▸ **EXERCISE OBJECTIVE**
Each line below with the string "will" should be copied.
BEGIN
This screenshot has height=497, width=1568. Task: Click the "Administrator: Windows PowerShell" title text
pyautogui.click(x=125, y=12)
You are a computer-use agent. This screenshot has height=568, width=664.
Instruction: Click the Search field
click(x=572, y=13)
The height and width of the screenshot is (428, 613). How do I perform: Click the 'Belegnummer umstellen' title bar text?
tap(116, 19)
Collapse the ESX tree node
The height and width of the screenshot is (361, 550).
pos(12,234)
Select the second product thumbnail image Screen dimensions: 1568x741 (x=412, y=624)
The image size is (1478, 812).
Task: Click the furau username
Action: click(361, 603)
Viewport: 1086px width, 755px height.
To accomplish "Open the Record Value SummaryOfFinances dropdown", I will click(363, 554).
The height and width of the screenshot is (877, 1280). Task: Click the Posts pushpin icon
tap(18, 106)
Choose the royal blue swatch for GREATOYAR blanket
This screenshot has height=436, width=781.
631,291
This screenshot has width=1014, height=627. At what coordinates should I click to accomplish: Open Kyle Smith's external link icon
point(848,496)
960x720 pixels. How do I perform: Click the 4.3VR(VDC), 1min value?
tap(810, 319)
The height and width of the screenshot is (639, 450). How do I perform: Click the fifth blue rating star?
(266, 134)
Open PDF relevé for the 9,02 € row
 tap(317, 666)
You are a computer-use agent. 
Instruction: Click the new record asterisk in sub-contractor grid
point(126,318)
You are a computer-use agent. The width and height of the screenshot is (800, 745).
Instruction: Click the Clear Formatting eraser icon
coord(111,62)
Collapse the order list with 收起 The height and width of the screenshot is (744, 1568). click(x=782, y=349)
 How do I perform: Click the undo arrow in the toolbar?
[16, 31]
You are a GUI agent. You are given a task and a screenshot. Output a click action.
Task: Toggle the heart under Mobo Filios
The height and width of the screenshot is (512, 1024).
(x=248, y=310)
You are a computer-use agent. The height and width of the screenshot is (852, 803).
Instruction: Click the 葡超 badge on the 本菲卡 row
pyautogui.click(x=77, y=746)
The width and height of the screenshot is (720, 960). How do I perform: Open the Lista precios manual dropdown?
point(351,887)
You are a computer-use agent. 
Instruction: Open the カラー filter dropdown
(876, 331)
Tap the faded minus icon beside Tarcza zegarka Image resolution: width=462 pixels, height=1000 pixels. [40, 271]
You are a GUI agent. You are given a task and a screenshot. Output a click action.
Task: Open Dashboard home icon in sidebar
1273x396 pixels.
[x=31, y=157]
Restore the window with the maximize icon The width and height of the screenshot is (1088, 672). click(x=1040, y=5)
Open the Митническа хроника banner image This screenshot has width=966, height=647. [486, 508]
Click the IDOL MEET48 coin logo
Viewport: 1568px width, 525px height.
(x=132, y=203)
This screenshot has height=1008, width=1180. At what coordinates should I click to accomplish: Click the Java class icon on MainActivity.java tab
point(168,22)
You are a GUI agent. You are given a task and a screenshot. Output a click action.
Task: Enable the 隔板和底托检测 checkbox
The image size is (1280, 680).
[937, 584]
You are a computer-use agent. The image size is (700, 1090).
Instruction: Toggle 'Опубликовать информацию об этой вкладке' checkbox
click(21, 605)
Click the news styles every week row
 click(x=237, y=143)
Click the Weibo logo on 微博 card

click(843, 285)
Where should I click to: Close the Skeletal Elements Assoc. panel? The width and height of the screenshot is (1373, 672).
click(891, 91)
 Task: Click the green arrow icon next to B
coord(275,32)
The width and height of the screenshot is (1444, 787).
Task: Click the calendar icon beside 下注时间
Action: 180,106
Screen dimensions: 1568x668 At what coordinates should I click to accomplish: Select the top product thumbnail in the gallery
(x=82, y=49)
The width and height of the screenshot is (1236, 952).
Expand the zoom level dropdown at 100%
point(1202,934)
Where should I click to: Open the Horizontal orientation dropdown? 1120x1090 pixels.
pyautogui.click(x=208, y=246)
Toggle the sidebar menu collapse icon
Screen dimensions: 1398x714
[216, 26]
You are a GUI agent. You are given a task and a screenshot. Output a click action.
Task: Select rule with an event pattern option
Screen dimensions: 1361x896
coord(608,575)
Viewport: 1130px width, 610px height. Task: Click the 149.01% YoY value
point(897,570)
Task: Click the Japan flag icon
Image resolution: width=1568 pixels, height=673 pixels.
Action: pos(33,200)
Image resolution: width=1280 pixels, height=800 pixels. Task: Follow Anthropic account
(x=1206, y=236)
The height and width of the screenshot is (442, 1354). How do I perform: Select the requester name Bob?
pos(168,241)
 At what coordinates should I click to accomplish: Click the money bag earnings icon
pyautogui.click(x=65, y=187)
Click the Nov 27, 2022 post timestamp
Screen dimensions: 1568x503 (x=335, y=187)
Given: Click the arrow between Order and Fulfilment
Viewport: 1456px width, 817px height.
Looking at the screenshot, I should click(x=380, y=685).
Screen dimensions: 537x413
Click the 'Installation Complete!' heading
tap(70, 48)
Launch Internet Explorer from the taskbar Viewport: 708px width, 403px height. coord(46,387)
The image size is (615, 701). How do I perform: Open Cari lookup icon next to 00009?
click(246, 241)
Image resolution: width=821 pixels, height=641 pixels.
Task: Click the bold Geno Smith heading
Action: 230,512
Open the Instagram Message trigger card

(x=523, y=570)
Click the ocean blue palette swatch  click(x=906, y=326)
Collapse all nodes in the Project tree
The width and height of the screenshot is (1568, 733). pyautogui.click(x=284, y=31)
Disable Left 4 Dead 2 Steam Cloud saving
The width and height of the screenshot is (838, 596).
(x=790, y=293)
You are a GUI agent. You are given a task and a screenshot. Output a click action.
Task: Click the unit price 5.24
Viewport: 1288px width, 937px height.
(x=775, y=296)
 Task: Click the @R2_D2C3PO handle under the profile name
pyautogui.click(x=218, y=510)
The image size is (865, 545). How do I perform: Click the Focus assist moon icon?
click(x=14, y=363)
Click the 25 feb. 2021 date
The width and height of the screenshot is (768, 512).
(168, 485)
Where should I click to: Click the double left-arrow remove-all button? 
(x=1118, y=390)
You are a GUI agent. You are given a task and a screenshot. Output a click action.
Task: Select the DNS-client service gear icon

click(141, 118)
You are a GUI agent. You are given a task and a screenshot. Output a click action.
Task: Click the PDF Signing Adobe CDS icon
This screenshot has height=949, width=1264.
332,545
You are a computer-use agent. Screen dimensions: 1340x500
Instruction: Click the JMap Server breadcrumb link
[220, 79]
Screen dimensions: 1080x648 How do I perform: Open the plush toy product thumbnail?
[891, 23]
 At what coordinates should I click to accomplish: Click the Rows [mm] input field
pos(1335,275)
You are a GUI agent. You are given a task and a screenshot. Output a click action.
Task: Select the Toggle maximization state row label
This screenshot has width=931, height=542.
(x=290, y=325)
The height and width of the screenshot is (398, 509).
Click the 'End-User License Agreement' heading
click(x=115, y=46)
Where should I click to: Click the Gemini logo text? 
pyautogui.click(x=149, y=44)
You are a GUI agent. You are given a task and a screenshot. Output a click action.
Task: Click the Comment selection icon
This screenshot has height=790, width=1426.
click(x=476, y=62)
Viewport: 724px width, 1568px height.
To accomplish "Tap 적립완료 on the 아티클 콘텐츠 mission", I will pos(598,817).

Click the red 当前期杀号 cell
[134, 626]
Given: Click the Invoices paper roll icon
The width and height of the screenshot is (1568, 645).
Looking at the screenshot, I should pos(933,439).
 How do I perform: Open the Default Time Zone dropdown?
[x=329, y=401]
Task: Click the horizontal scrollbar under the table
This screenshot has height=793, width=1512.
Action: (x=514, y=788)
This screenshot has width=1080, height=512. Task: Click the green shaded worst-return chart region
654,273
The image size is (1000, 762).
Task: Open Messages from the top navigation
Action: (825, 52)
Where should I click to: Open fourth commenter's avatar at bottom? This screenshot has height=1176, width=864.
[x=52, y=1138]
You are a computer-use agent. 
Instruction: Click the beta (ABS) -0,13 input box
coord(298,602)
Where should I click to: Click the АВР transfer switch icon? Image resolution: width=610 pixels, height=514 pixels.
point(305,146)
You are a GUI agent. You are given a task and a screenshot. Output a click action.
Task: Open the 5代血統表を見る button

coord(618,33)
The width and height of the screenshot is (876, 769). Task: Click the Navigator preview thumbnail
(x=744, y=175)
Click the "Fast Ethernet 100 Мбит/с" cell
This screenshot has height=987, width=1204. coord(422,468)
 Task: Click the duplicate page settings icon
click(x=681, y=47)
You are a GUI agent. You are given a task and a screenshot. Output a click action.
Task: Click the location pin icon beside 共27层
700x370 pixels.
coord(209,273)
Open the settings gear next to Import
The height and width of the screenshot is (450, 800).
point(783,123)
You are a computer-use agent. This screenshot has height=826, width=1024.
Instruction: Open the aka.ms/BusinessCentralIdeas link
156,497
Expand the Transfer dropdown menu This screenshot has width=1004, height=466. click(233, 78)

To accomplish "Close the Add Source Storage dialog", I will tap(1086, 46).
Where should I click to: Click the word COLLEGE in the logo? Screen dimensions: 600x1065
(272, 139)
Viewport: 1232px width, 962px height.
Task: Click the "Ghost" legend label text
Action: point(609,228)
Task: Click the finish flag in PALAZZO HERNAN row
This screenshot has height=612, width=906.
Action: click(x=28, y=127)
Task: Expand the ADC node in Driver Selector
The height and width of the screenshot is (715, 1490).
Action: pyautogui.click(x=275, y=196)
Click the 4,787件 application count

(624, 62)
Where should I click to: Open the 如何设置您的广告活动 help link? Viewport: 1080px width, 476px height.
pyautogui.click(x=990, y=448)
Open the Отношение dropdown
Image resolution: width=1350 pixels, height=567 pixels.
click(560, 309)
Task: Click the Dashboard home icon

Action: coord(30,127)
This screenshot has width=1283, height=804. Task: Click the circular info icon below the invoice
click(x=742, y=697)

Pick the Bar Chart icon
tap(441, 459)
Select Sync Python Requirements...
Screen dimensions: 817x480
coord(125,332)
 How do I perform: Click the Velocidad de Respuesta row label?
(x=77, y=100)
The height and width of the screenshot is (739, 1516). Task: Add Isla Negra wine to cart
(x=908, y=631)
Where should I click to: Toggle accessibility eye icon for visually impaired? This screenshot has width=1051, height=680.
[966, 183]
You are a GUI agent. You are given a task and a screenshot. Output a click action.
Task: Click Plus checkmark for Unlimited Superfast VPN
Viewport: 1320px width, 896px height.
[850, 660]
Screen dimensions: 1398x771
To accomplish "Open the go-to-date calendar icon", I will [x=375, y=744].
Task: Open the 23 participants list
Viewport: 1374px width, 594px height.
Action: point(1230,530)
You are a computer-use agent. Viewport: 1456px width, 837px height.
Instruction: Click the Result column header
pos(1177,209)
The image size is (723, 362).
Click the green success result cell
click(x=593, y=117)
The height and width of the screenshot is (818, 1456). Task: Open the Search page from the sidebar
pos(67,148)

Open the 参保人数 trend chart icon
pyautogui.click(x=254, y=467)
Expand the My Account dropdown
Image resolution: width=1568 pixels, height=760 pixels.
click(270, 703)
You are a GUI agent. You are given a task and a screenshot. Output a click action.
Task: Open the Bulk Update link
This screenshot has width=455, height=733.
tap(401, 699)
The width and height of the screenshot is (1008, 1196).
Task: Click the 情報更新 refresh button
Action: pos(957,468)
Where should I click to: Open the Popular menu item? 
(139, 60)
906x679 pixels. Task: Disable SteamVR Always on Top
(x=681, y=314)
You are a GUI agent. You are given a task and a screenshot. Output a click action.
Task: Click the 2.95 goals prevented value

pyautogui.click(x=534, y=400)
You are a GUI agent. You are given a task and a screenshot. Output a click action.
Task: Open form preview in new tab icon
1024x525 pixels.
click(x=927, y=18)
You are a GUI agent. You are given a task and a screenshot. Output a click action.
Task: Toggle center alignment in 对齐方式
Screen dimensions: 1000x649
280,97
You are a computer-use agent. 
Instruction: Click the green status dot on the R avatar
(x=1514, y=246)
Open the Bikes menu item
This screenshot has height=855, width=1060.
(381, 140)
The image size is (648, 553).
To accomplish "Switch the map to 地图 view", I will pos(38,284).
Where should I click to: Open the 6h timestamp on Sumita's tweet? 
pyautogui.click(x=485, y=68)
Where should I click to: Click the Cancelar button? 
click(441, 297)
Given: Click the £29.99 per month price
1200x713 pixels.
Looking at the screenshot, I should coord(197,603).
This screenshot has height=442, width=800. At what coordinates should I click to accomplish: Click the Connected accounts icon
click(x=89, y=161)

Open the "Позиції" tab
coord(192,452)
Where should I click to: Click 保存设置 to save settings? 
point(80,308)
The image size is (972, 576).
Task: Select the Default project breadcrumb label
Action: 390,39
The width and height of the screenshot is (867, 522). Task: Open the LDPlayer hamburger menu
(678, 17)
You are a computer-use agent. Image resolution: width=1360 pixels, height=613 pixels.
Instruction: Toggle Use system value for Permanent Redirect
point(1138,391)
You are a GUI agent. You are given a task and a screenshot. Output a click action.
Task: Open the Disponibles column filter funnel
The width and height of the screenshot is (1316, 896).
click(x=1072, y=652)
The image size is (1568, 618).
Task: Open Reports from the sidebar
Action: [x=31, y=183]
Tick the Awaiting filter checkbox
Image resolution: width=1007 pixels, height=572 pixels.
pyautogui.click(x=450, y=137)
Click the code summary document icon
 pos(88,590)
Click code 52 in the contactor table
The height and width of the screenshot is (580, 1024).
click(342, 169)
END
▸ **TASK ANSWER**
To accomplish "Open the Record Value SummaryOfFinances dropdown", I will click(363, 554).
To accomplish "Tap 적립완료 on the 아티클 콘텐츠 mission", I will pos(598,817).
To accomplish "Close the Add Source Storage dialog", I will tap(1086, 46).
To accomplish "Open the go-to-date calendar icon", I will [x=375, y=744].
To accomplish "Switch the map to 地图 view", I will pos(38,284).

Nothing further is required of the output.